Stuck in traffic one December day in Los Angeles in 2016, Musk tweeted, “I am going to build a tunnel boring machine and just start digging….”

So he dug a 3.2-kilometer tunnel in Hawthorne, California, with his Boring Company. He wanted to “solve the problem of soul-destroying traffic.” Roads must go 3D, he said, which means either that cars fly or that they run in subterranean tunnels.

Underground roads, hyperloop transport solutions and reusable Falcon rockets – all in Musk’s day at work.

His is the irrepressible never-say-die spirit propelling civilizations to newer frontiers. For visionary ideas are daring seeds of salvation from fatal stagnation.

From being bullied to being a billionaire

Elon Reeve Musk was born on June 28, 1971, to Errol and Maye Musk in the South African city of Pretoria.

Musk was bullied in school, in “difficult days in South Africa.” Musk lore says he had read the entire Encyclopaedia Britannica by age nine. He gorged on science-fiction literature 10 hours a day.

By age 12 he had invented a video game called Blastar and sold it to PC and Office Technology magazine for about $500.

His diverse curriculum vitae grew. At 17, he resettled in Canada and then the US. In 1995, Stanford University enrolled him to begin a PhD in applied physics and material sciences. But he quit after two days. Instead, at age 24, he turned entrepreneur in the Internet’s infant days. He set up Zip2 in 1995, an Internet city guide for the newspaper industry.

By age 27, Musk had become billionaire. Selling his startup X.com in 1999, the forerunner to PayPal, had launched his mercurial world.

Musk ‘master plan’

Elon Musk could die as the world’s first trillionaire or as another mirage seller. Boom-to-bust crashes litter corporate history and life of maverick geniuses. Nicola Tesla died a pauper.

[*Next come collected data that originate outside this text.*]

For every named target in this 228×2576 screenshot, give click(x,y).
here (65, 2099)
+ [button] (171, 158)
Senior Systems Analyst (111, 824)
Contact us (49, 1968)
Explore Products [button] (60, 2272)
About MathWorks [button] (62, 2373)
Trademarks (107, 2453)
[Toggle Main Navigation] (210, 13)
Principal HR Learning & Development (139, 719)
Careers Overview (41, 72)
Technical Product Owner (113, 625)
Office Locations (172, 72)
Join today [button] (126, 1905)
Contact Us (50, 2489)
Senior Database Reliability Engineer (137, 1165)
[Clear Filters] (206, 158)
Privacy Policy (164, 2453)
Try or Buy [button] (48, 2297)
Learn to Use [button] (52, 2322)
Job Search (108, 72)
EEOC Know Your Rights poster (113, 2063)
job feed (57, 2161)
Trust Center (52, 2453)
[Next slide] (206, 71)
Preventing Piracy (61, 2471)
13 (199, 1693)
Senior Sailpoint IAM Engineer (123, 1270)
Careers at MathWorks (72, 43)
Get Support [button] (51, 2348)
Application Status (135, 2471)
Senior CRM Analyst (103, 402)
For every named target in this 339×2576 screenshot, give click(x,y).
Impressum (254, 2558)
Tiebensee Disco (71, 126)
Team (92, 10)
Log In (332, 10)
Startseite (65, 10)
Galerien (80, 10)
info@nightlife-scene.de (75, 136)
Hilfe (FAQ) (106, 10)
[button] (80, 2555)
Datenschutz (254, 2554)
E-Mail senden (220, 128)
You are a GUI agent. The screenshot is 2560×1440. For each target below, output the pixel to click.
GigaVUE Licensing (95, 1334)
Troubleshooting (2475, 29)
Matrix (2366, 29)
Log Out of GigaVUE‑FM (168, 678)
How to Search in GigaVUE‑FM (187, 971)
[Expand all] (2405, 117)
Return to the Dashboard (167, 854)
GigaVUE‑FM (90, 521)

Like Tesla, Musk’s life speaks of no idea being impossible to chase. Extraordinary persistence and courage backed his convictions. His free-spirited work shines as success through failures.

Musk’s master plan for life may have been born out of his favorite science-fiction writer Isaac Asimov. “You should try to take the set of actions that are likely to prolong civilization,” Asimov wrote, “minimize the probability of a dark age and reduce the length of a dark age if there is one.”

Musk had become electric-car maker Tesla’s chairman in February 2004. Two years later he outlined his “master plan” for Tesla: “Build [a] sports car. Use that money to build an affordable car. Use that money to build an even more affordable car. While doing above, also provide zero-emission electric power generation options.”

That “master plan” has fetched Tesla $170 billion so far this pandemic-troubled year. 

But Musk being Musk, another blurted remark or high-risk project could vaporize his wealth like ice in the Sahara sun.

He could be wrong or right or both right and wrong in chasing strange dreams. He could be both maverick visionary and mirage seller. But Musk will remain an unique, exhilarating story of our times. 

“I’d rather be optimistic and wrong,” he said, “than be pessimistic and right.”

Raja Murthy has been a Mumbai-based contributor to Asia Times since 2003, The Statesman since 1990, and earlier for The Times of India, Economic Times, Elle, Wisden.com, The Hindu and others.